* Alıştırmanın amacı: "Where should I" ifadesini içeren satırla başlayıp "pos(1099,599)" ifadesini içeren satırla biten bölümü, iki uçtaki satırlar da dahil olmak üzere hiç değiştirmeden yeniden yazın. Görselleri cevabınıza almayın.

* Veriler:
══════

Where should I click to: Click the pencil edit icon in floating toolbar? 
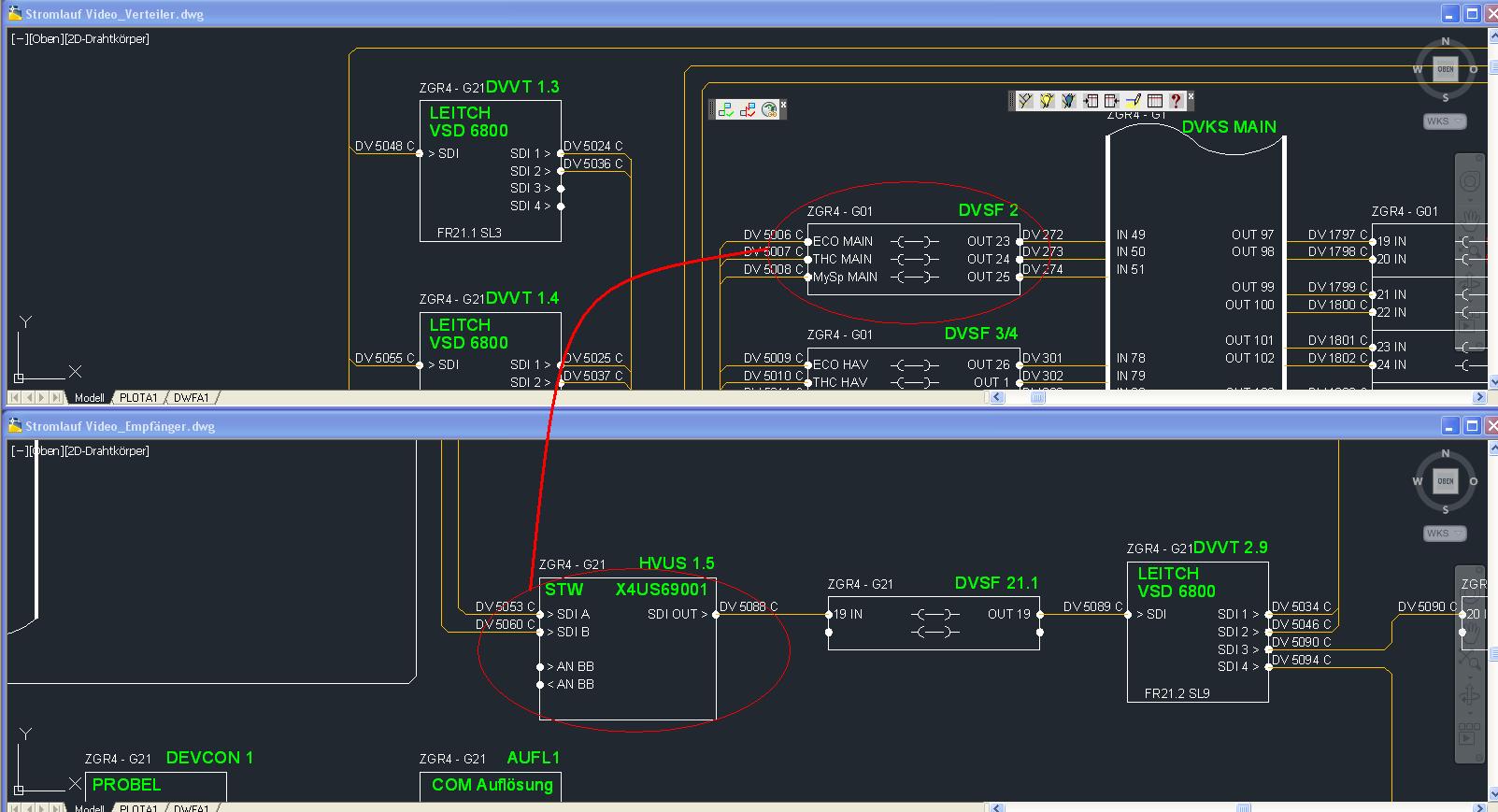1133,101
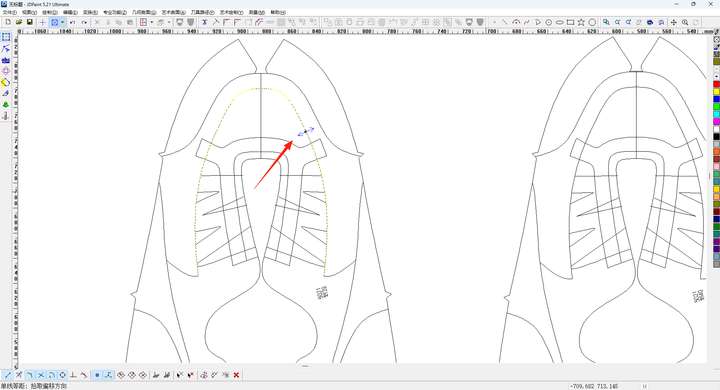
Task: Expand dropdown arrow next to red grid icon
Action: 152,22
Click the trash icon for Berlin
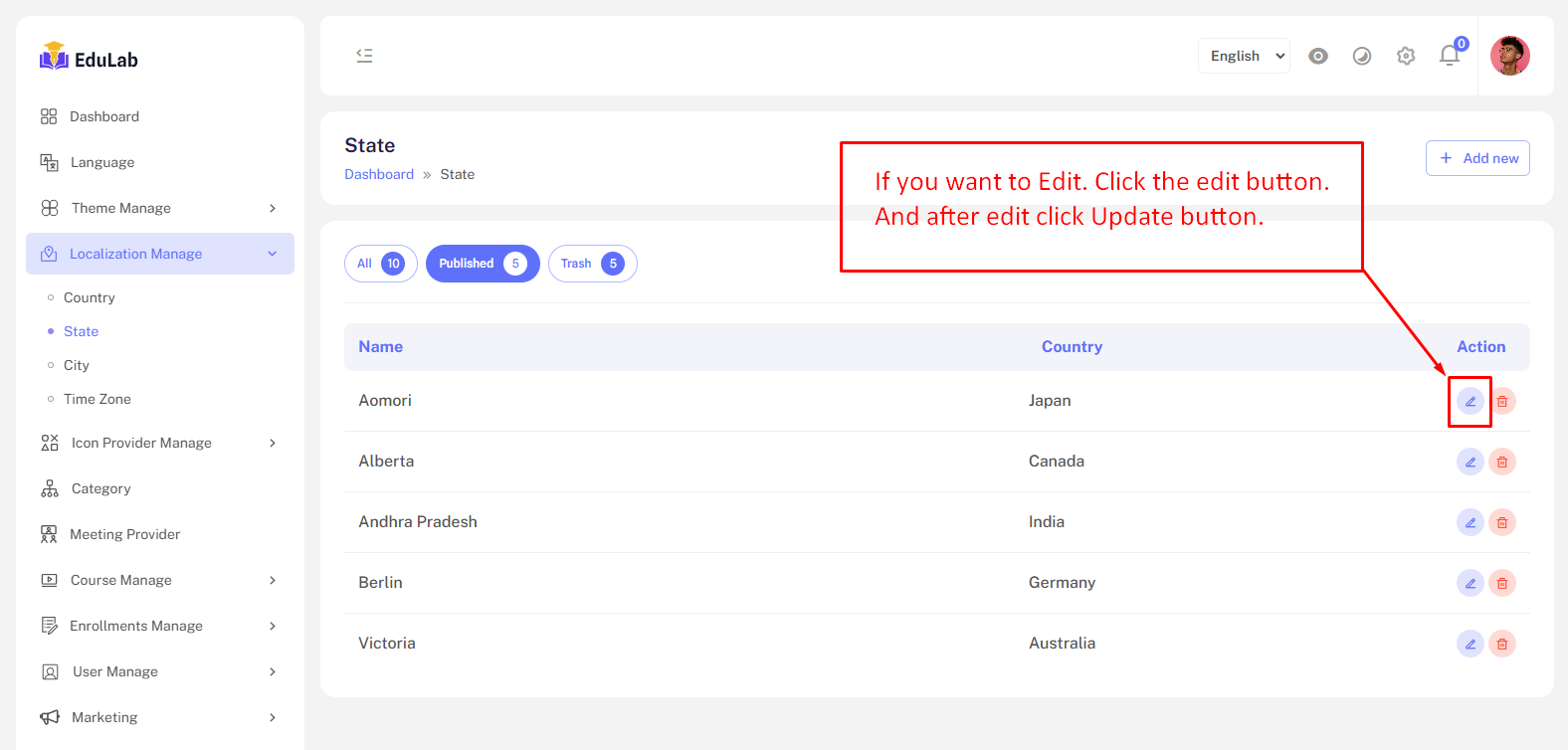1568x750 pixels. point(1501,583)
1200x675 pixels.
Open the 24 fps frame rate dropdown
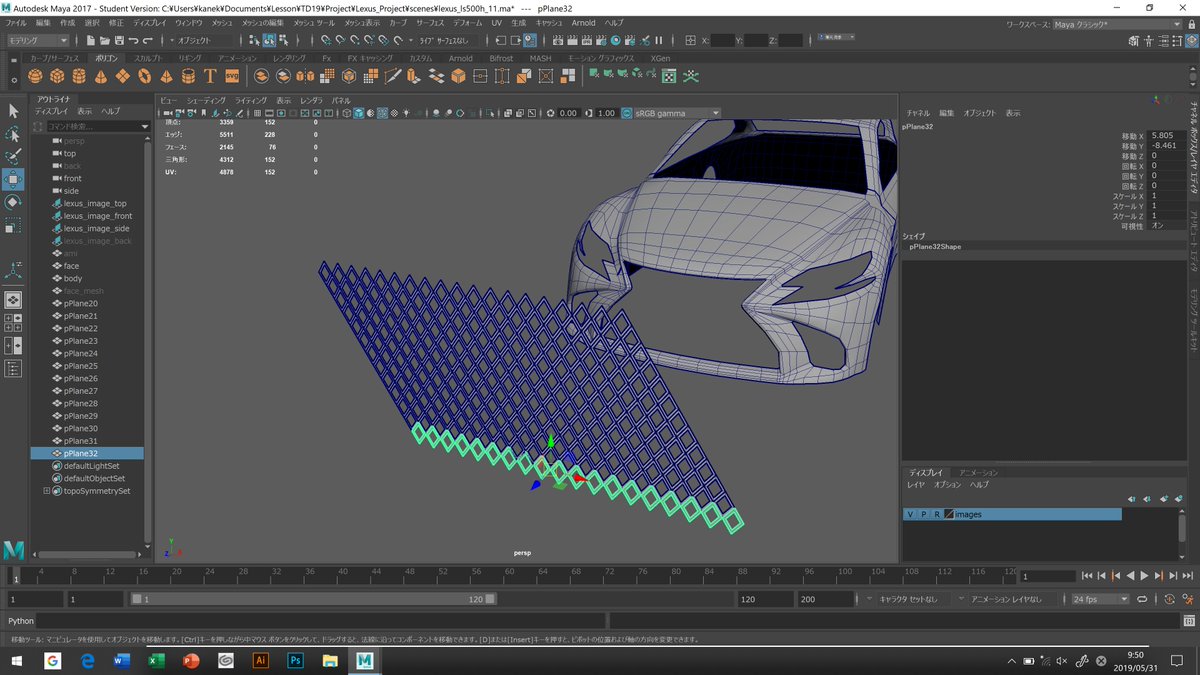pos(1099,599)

══════

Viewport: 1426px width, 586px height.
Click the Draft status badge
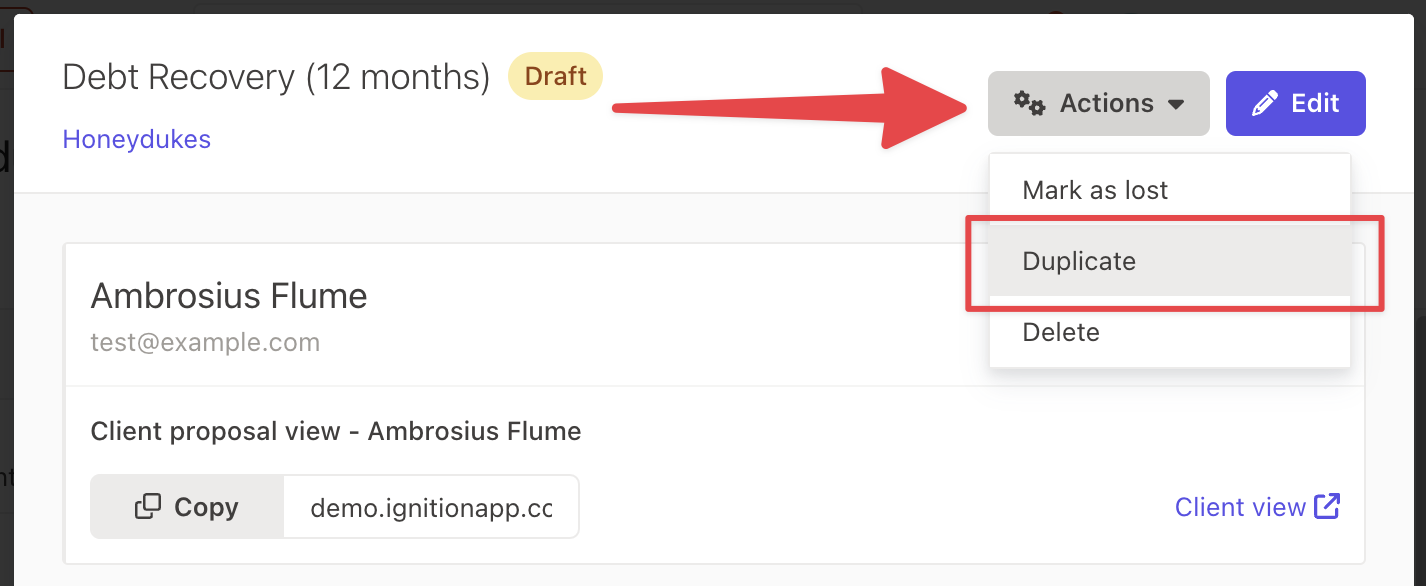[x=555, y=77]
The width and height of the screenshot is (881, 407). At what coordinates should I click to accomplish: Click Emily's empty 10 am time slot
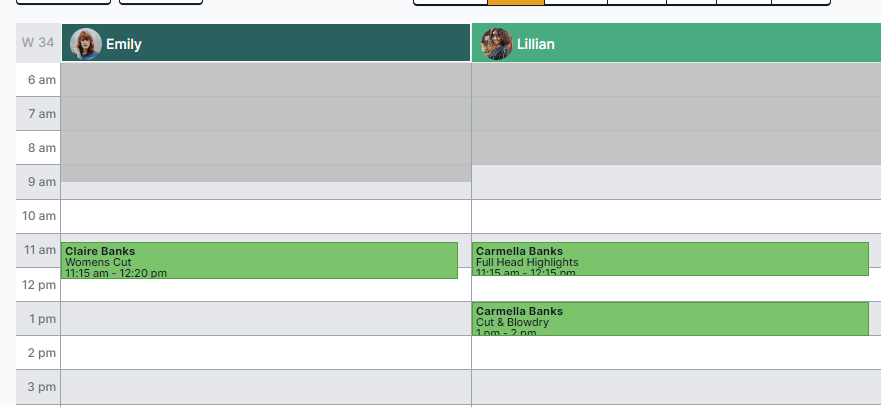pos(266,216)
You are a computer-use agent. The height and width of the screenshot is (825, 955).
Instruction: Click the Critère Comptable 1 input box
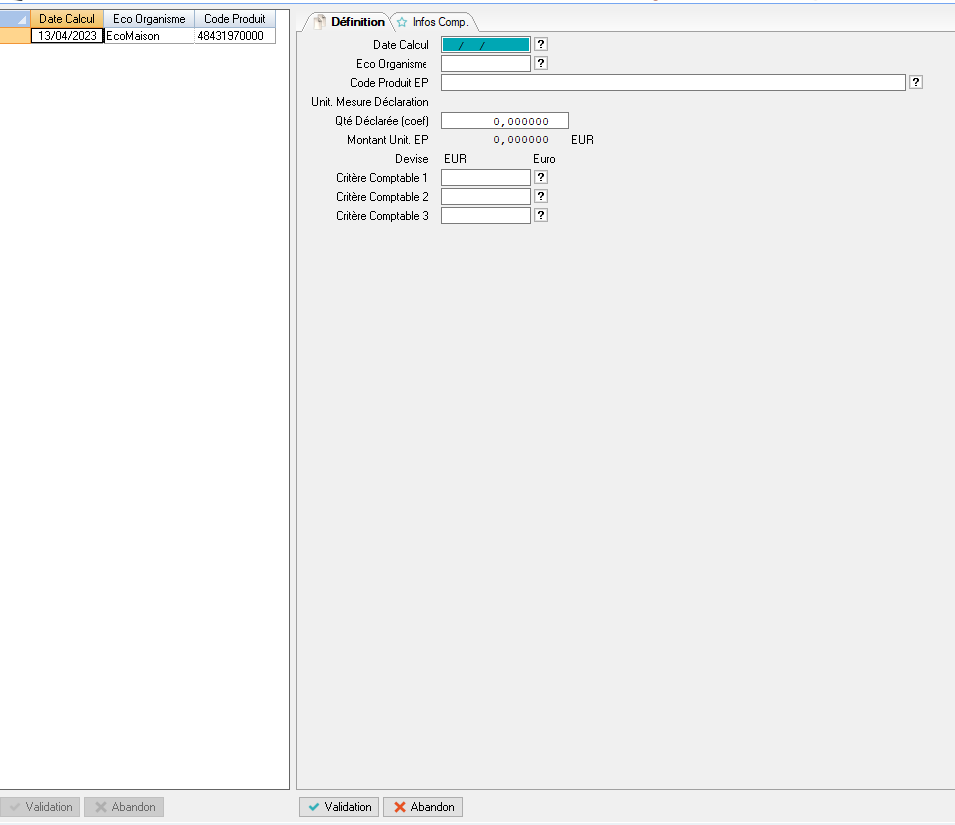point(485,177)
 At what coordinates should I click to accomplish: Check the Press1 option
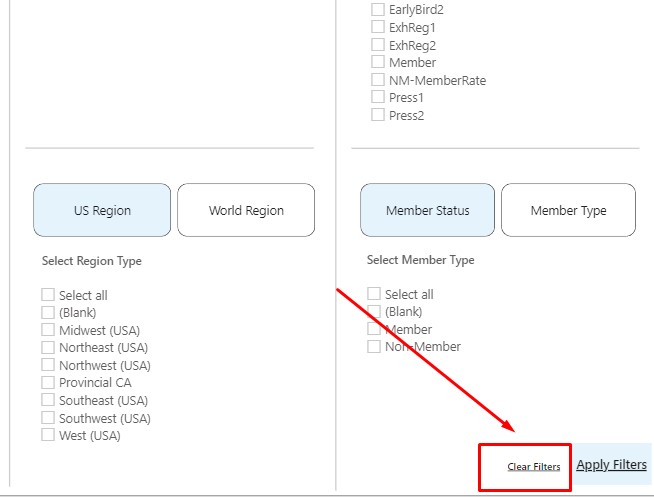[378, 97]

══════

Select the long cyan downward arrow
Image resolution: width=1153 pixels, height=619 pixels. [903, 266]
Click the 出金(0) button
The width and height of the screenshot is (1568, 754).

══════

* Tamamlanmış alıştırma:
Where should I click to: Click the pencil edit icon in floating toolbar? 
1133,101
Task: Expand dropdown arrow next to red grid icon
Action: 152,22
Click the trash icon for Berlin
1568x750 pixels. point(1501,583)
1200x675 pixels.
Open the 24 fps frame rate dropdown
pos(1099,599)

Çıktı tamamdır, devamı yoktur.